### Exercise:
Please show each line in the entries below that contains the word "should".

### Entries:
* * *
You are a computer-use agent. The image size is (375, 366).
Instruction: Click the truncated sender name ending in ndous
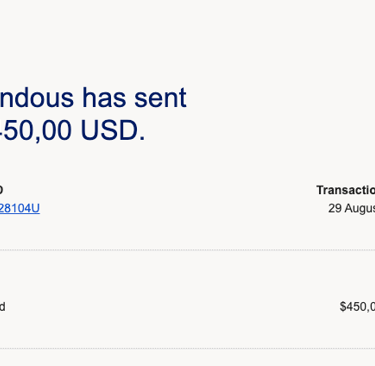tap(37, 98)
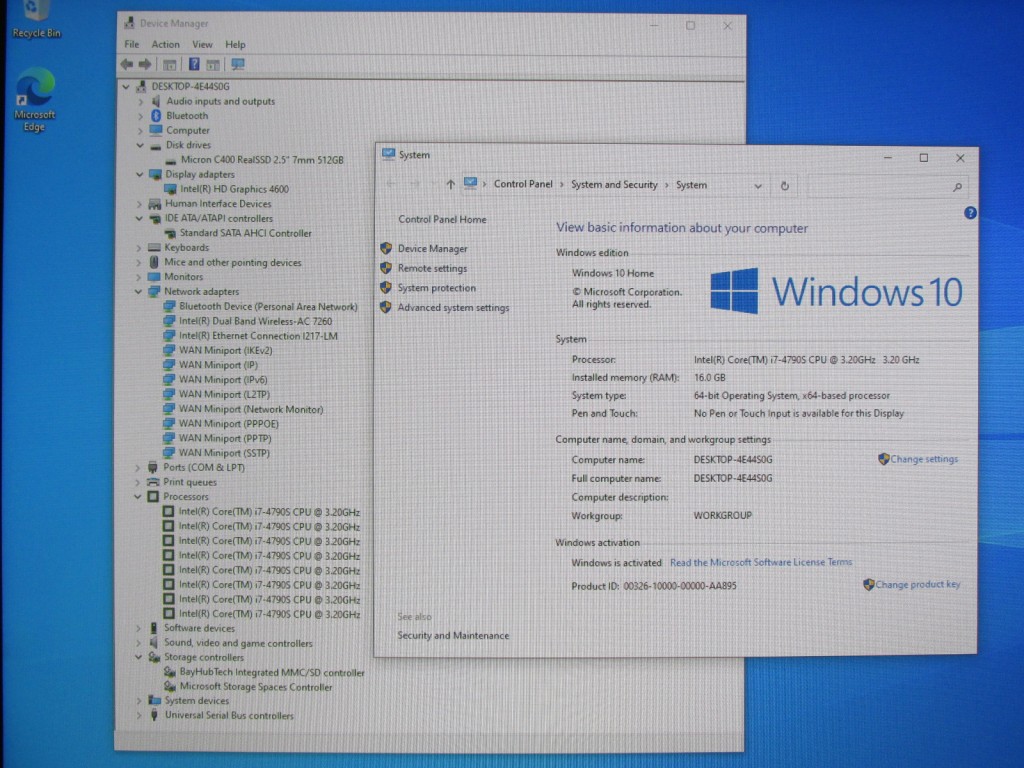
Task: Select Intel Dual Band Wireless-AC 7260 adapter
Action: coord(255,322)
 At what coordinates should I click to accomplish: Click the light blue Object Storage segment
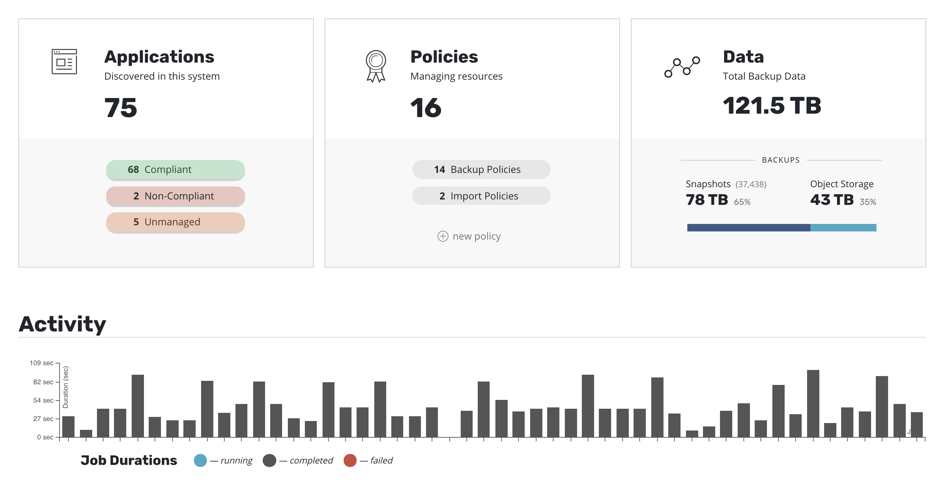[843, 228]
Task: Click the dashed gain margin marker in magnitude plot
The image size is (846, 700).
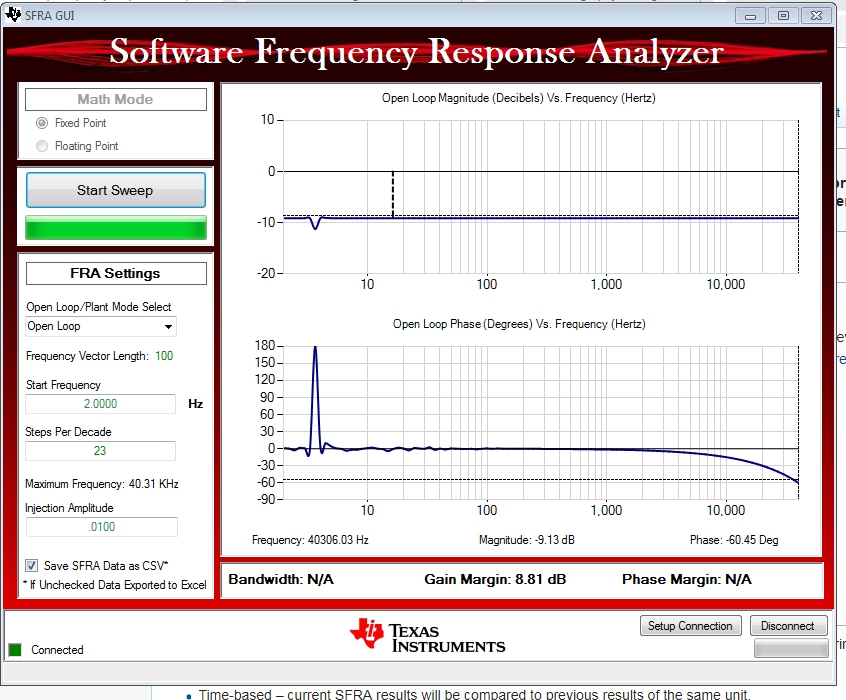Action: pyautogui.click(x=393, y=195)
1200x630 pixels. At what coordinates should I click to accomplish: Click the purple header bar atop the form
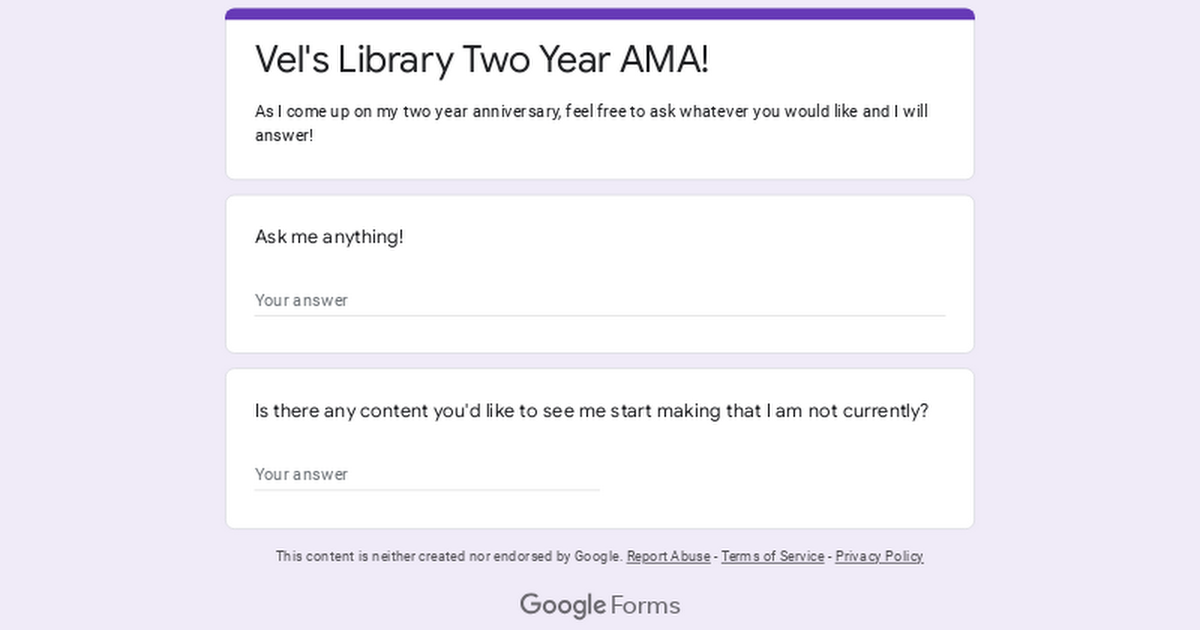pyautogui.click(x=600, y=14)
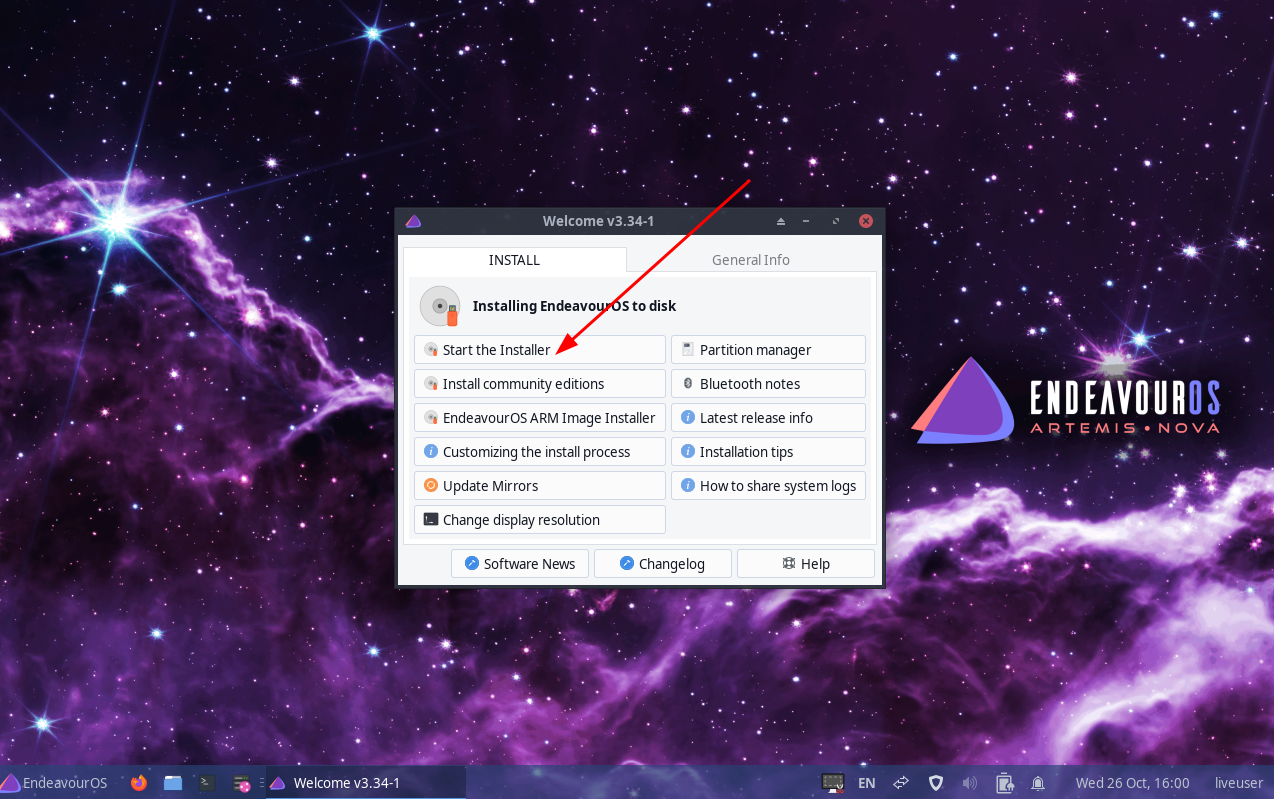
* * *
### Response for this exercise:
 At what coordinates should I click to accomplish: Click the light blue Object Storage segment
1200x630 pixels. At what coordinates should I click to accomplish: Click the purple header bar atop the form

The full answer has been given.